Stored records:
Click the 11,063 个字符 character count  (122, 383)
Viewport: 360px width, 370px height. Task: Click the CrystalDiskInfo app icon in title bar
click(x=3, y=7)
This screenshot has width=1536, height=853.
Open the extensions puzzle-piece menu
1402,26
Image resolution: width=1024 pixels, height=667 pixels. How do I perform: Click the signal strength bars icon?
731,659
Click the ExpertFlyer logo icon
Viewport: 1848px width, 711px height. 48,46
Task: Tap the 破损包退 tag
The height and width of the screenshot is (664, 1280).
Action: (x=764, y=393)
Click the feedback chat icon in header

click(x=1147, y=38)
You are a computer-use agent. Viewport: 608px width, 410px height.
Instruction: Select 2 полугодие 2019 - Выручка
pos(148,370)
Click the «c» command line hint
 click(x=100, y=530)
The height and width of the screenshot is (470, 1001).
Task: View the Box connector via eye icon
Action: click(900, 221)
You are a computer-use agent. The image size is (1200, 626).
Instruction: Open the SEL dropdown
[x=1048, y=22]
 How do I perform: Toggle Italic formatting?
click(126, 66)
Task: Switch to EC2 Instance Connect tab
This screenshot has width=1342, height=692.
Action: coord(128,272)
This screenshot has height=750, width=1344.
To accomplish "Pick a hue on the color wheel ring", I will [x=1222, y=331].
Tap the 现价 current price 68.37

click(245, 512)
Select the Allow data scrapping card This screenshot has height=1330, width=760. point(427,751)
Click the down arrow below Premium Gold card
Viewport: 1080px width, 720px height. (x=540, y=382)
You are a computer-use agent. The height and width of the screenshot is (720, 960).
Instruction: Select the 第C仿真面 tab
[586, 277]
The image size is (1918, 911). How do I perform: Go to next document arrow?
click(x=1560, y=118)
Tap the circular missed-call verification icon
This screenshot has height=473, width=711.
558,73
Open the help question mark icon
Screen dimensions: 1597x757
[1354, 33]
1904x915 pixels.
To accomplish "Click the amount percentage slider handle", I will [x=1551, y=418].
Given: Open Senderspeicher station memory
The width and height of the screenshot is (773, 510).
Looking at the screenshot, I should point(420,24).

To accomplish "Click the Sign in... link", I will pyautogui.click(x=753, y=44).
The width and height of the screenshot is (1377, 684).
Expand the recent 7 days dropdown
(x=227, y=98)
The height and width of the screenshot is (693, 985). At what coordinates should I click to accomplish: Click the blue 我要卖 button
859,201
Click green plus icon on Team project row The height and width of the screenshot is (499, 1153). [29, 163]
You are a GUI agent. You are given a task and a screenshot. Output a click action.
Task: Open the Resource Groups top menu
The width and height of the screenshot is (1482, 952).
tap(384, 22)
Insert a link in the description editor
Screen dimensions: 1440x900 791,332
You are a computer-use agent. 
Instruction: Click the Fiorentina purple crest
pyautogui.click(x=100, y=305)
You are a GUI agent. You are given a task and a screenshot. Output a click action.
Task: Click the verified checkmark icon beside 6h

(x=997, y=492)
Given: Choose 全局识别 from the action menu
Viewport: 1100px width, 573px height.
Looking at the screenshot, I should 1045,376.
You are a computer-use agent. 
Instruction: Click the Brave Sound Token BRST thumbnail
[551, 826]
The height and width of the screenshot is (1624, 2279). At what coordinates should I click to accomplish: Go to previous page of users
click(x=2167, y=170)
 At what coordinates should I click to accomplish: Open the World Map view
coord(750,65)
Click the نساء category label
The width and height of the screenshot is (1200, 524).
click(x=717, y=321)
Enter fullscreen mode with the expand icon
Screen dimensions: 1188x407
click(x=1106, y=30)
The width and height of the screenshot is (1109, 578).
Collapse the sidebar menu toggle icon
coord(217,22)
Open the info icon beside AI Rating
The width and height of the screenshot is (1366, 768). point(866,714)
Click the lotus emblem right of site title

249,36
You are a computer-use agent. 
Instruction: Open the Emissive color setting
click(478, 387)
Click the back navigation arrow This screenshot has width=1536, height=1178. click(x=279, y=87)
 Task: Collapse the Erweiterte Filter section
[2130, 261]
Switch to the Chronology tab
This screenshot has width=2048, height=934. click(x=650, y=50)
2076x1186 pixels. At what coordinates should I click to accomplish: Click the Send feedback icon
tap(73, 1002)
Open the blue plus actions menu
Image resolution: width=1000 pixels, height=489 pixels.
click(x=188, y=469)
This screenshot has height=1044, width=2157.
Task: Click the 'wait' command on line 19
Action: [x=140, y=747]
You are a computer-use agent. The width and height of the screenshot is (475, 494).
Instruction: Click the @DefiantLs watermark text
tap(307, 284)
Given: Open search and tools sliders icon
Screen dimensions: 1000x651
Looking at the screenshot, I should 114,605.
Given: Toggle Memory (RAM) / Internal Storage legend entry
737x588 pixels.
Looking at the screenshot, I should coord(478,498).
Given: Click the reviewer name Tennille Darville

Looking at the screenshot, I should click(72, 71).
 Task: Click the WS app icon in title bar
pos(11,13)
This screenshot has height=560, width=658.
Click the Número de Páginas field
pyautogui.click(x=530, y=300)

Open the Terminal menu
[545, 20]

▶ [WHAT THE EXERCISE ASKS]: Reproduce the lines of the entries above from the one with "Tap the 现价 current price 68.37" to the one with "Tap the circular", both included, exactly and without any other line.

▶ [ANSWER SECTION]:
Tap the 现价 current price 68.37

click(245, 512)
Select the Allow data scrapping card This screenshot has height=1330, width=760. point(427,751)
Click the down arrow below Premium Gold card
Viewport: 1080px width, 720px height. (x=540, y=382)
You are a computer-use agent. The height and width of the screenshot is (720, 960).
Instruction: Select the 第C仿真面 tab
[586, 277]
The image size is (1918, 911). How do I perform: Go to next document arrow?
click(x=1560, y=118)
Tap the circular missed-call verification icon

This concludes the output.